Après une longue attente sans avoir d’information de la part de l’ambassade, un autre vol a été organisé. Cette fois, c’était le Chili qui en était l’instigateur, désirant rapatrier les Chiliens présents en Colombie. Afin de ne pas envoyer l’avion à vide, il a été proposé à des Colombiens de prendre ce vol qui serait gratuit à une condition : les passagers auraient interdiction de revenir au Chili durant 9 ans. Une punition radicale et injuste mais l’heure n’était pas à la négociation, le vol étant programmé pour les jours suivants.
Après une longue réflexion, Valentina et Tatiana ont pris la difficile décision d’accepter cette interdiction de revenir au Chili en échange d’un vol retour gratuit.
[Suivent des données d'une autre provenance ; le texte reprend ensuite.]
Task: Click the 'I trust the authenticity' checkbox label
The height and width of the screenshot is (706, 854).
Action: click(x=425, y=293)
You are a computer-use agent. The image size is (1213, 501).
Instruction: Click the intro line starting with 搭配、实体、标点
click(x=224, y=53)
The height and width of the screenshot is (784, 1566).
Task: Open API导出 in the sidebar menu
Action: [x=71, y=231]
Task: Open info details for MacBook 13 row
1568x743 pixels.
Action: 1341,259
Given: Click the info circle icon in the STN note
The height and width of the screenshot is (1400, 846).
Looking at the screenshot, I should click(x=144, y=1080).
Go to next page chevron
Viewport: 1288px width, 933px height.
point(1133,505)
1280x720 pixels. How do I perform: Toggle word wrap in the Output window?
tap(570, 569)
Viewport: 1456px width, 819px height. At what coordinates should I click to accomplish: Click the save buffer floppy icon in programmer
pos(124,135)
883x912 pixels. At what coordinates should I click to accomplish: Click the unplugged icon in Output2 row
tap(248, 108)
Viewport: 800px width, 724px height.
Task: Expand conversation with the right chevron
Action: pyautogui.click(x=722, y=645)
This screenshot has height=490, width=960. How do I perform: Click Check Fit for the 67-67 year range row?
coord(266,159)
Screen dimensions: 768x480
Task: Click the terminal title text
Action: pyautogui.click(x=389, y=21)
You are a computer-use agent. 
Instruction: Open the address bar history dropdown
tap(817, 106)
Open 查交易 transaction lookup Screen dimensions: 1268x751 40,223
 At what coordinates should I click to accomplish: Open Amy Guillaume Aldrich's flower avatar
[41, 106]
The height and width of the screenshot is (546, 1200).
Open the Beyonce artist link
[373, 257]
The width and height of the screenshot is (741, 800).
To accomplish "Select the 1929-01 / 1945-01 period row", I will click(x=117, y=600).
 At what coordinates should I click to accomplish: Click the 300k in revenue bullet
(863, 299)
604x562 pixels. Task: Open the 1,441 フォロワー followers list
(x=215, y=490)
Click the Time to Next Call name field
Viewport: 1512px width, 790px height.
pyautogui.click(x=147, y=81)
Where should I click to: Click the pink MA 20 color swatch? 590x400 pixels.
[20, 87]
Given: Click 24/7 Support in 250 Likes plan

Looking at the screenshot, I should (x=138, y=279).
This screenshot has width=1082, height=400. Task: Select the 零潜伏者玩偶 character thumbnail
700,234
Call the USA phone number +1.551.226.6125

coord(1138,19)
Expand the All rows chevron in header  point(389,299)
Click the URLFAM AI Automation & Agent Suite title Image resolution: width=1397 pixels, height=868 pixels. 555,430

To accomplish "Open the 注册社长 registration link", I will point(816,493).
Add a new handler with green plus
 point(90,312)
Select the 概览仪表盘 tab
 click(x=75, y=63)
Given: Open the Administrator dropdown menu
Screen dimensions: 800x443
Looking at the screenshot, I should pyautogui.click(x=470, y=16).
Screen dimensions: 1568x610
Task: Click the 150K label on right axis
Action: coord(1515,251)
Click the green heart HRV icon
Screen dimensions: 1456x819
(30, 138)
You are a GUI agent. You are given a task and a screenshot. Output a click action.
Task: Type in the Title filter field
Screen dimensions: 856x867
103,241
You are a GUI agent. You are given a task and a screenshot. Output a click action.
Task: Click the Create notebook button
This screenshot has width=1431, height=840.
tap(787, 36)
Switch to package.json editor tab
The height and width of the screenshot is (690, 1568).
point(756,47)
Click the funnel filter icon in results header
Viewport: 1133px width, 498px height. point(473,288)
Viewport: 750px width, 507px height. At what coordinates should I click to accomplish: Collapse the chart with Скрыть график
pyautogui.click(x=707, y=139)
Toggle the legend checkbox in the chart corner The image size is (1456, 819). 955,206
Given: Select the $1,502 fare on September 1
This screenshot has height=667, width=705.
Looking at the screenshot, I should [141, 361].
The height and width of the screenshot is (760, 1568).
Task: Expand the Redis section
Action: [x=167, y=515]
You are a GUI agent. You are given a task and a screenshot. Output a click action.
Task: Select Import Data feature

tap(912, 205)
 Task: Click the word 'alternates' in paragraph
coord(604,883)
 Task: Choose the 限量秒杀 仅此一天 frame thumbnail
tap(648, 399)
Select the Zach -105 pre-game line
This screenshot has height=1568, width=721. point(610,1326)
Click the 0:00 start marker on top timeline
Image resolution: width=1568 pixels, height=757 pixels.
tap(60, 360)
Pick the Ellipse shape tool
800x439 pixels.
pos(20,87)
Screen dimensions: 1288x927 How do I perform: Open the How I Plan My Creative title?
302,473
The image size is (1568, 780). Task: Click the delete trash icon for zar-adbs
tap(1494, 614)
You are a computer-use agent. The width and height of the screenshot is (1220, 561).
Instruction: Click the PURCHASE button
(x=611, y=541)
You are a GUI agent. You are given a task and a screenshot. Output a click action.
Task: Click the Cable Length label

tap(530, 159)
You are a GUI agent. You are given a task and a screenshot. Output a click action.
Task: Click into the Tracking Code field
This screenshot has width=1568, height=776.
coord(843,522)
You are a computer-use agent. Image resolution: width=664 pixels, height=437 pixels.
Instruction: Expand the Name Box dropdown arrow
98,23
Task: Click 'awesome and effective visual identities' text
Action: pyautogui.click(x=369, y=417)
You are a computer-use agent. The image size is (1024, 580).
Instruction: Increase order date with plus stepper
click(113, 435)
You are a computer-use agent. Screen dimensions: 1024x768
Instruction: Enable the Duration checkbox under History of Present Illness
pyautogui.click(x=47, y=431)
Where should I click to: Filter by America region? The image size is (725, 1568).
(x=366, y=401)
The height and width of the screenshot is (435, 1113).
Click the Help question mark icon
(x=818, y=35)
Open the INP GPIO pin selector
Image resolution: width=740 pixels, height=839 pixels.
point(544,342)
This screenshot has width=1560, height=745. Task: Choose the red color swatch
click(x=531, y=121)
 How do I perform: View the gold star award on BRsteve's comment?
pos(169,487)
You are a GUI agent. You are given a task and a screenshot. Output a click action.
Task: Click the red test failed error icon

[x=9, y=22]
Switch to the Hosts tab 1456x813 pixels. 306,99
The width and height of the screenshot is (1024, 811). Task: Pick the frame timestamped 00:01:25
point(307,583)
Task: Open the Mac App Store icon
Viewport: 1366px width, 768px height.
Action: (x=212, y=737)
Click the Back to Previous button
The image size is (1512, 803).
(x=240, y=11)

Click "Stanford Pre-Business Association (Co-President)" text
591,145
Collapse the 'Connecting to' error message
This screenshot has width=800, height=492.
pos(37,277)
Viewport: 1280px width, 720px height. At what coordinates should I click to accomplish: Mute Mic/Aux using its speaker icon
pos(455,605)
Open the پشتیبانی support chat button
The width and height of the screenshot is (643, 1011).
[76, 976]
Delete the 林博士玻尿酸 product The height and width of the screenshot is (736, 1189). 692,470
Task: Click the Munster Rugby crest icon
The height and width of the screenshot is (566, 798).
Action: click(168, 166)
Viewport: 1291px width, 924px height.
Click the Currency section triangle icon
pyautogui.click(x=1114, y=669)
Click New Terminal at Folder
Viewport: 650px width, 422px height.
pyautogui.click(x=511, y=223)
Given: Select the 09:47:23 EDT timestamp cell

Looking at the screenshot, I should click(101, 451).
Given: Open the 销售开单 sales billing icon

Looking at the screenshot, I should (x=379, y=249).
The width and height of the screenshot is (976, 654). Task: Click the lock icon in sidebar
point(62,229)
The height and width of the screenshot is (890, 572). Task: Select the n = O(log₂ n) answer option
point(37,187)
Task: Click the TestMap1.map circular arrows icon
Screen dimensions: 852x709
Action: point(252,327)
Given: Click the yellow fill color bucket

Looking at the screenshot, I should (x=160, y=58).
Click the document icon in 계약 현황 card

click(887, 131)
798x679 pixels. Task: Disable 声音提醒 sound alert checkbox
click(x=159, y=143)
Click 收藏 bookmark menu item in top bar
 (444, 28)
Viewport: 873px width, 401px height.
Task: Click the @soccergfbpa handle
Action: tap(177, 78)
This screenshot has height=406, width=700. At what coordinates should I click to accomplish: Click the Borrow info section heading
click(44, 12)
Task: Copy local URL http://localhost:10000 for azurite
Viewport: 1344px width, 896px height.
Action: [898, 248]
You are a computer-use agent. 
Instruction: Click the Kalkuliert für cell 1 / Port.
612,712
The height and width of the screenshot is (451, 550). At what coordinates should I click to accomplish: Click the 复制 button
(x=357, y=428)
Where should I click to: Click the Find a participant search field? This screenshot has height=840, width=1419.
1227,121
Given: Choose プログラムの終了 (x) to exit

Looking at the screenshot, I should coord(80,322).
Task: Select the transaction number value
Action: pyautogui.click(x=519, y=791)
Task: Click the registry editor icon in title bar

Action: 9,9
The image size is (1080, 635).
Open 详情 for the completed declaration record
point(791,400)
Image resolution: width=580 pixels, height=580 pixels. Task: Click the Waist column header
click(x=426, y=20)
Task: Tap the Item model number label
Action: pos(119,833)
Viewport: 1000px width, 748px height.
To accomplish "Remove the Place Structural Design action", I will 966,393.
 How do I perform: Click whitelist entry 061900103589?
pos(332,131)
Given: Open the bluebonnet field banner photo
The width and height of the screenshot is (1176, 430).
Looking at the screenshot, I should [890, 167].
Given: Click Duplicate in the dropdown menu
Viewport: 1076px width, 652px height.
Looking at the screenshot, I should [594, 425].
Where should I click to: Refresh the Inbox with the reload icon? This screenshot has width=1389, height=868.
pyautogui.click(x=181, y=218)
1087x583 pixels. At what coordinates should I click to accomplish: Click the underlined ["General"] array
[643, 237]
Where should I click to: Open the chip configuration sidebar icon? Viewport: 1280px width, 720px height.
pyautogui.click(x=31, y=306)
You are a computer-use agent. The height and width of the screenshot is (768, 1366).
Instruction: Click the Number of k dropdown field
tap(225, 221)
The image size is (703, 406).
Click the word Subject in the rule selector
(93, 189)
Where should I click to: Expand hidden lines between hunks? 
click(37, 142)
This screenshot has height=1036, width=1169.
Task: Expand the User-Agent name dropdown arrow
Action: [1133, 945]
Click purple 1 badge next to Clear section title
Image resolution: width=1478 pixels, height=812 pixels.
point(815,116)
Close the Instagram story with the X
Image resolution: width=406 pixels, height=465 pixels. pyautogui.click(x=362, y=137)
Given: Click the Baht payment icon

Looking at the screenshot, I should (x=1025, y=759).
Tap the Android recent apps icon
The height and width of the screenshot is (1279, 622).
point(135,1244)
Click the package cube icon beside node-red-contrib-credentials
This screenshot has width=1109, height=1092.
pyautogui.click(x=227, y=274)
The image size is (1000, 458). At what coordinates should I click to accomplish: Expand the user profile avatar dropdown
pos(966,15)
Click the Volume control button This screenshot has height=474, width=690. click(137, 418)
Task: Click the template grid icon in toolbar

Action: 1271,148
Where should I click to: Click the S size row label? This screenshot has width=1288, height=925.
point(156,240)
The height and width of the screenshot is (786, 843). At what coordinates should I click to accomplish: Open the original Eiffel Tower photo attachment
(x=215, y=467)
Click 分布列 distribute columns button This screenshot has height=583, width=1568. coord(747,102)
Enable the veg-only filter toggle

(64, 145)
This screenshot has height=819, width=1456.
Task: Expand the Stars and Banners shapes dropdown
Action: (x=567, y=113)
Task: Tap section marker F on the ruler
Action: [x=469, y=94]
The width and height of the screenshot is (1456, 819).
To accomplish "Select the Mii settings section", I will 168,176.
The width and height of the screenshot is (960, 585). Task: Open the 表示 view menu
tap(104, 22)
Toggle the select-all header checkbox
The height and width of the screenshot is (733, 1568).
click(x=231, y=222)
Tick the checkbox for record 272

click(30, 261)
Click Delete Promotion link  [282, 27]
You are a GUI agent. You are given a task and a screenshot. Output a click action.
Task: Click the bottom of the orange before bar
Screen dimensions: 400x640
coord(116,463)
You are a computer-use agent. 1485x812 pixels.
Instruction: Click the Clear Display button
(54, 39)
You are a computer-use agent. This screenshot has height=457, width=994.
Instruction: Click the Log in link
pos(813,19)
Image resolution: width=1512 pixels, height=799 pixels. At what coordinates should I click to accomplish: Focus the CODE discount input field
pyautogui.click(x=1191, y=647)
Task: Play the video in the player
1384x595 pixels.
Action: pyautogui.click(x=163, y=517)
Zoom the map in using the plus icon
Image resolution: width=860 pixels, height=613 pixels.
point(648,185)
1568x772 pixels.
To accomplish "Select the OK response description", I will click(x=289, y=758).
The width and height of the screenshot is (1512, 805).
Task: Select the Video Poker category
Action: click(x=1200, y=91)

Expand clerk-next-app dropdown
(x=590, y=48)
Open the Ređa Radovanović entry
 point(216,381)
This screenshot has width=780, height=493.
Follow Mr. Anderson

Aucune heure n’avait été définie et aucun billet d’embarquement ne leur avait été envoyé. Nous avons néanmoins organisé un second repas d’adieu, cette fois-ci avec plus de gravité puisque la punition rendait ce départ difficile. La veille au soir du vol de rapatriement, un appel de leur ambassade les informe que le vol a finalement été repoussé, la Colombie n’ayant pas accepté d’ouvrir son aéroport… Un mail reçu peu après a confirmé ce report sans le justifier officiellement et sans spécifier la date à laquelle aurait lieu le vol.
C’est à ce moment-là que nous avons d’ailleurs appris que des individus profitaient du désespoir de certains Colombiens de rentrer au pays pour les voler. Ils demandaient de l’argent en échange de la promesse d’organiser leur vol de rapatriement. Si Valentina et Tatiana avaient la chance d’avoir un hébergement, plus de deux cents Colombiens se trouvaient dans une tout autre situation et campaient devant leur ambassade depuis plusieurs semaines. Ils espéraient ainsi lui mettre suffisamment la pression pour que soient organisés des vols de rapatriement pour le reste des expatriés. Lors de ce vol retardé, plusieurs familles se sont rendues à l’aéroport en étant persuadées d’avoir des billets d’avion ainsi qu'un vol de confirmé alors même qu’ils venaient de se faire escroquer de plus de 500 dollars par personne…
Quelques jours plus tard, la rumeur d’un vol organisé par une compagnie aérienne nous parvient. Les billets coûtent 500 dollars par personne et nous peinions à comprendre la logique derrière tout cela : le vol gratuit est retardé par les autorités jusqu’à nouvel ordre mais le vol payant quant à lui peut se réaliser. …Ou alors on se refusait à voir l’explication plus malhonnête et plus lucrative.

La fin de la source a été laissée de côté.